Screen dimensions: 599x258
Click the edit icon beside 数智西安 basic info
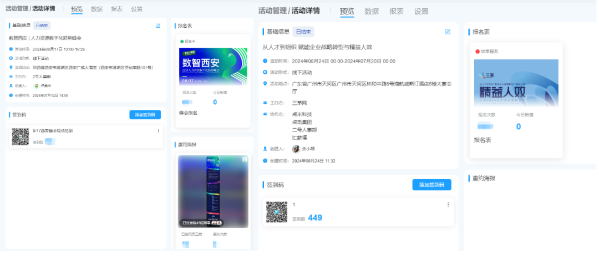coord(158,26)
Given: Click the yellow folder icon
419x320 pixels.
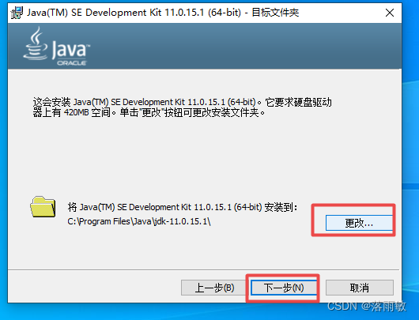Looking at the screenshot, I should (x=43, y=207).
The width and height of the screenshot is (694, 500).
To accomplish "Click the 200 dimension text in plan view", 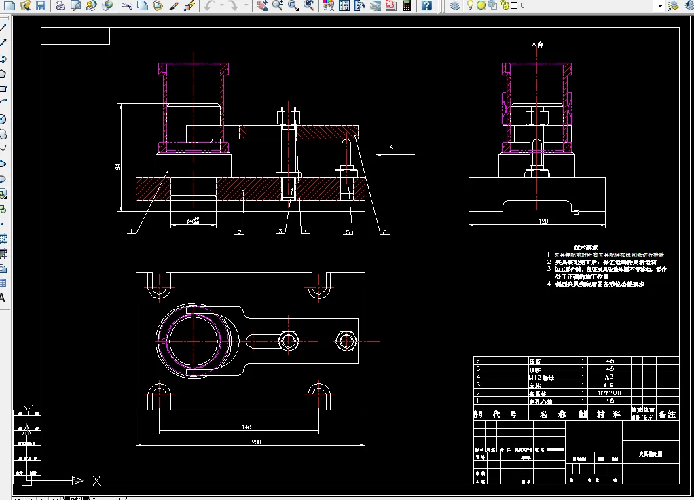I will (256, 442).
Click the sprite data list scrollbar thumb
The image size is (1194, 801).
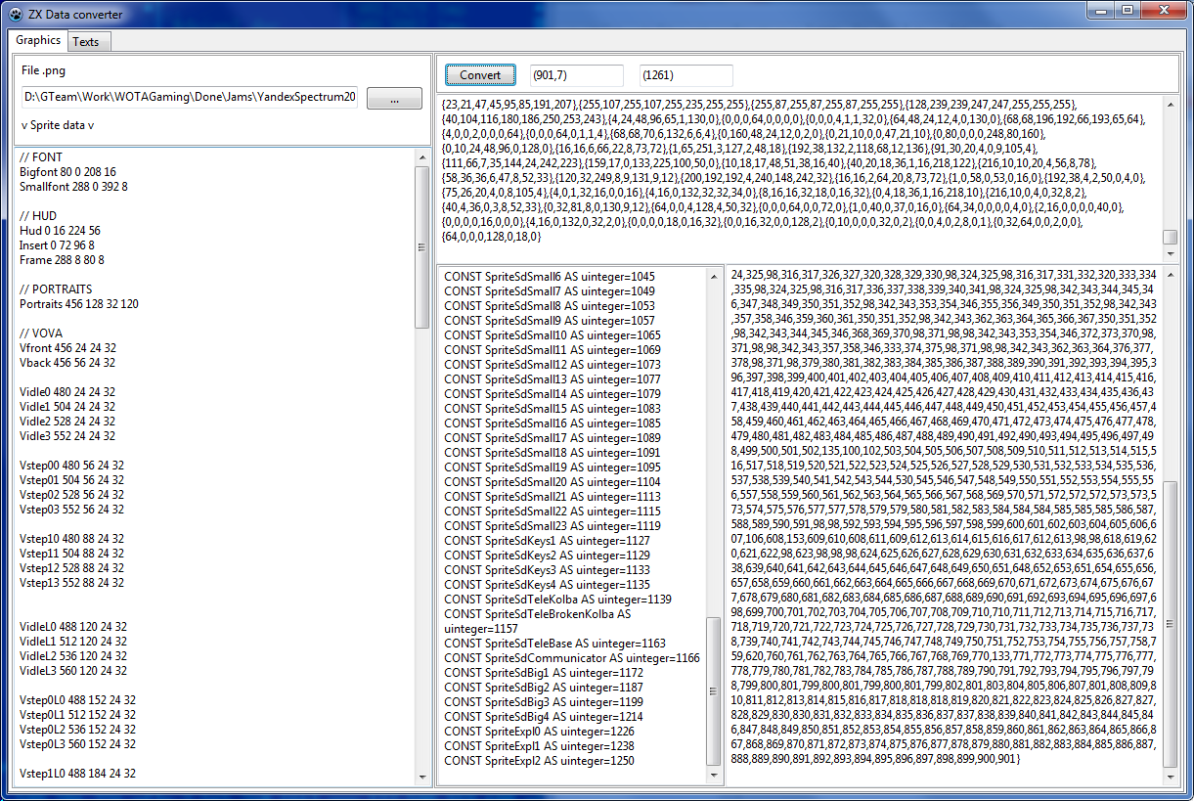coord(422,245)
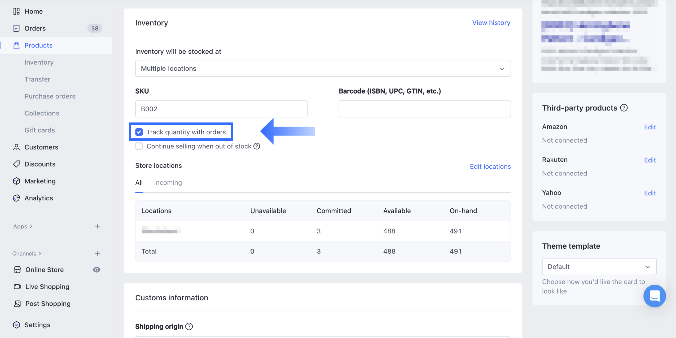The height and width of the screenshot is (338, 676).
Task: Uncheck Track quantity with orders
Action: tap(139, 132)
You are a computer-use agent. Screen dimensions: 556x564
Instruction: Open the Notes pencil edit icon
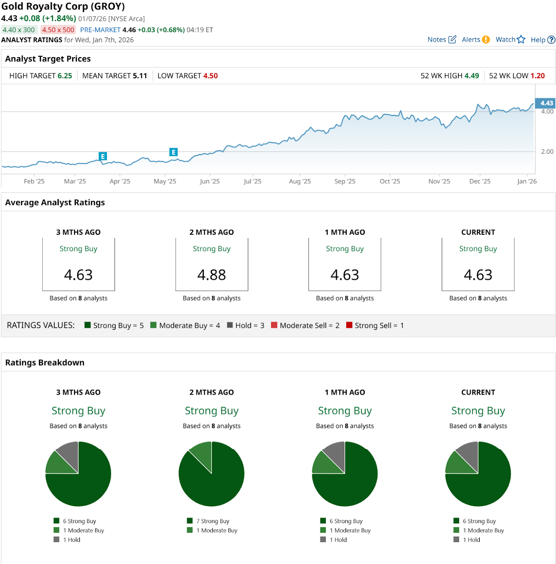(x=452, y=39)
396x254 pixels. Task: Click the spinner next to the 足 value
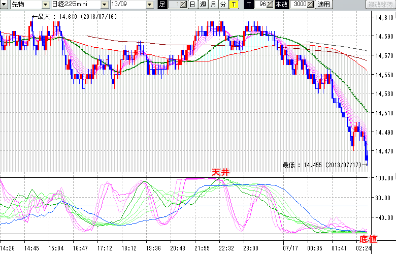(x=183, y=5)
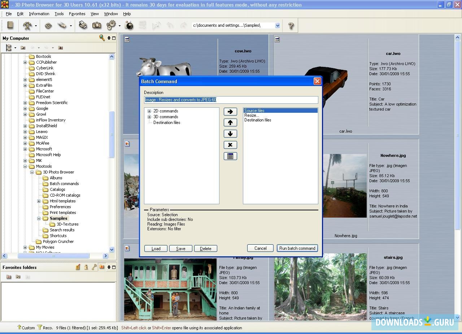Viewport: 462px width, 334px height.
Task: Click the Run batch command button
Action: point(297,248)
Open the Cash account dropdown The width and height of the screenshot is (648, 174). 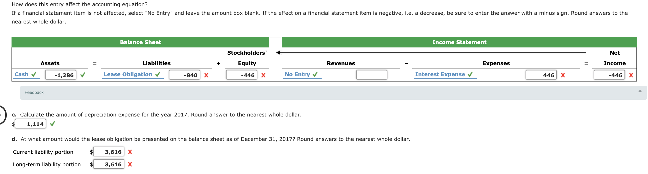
· · · · · · ·
To do
Copy the listing word for word, from the line containing "396x254 pixels. Task: Click" down to the end of the listing, including both the first and last lines. Leave the pictures out of your copy.

Exercise answer
396x254 pixels. Task: Click the spinner next to the 足 value
(x=183, y=5)
Viewport: 462px width, 334px height.
Task: Click the Run batch command button
Action: point(297,248)
Open the Cash account dropdown The width and height of the screenshot is (648, 174). 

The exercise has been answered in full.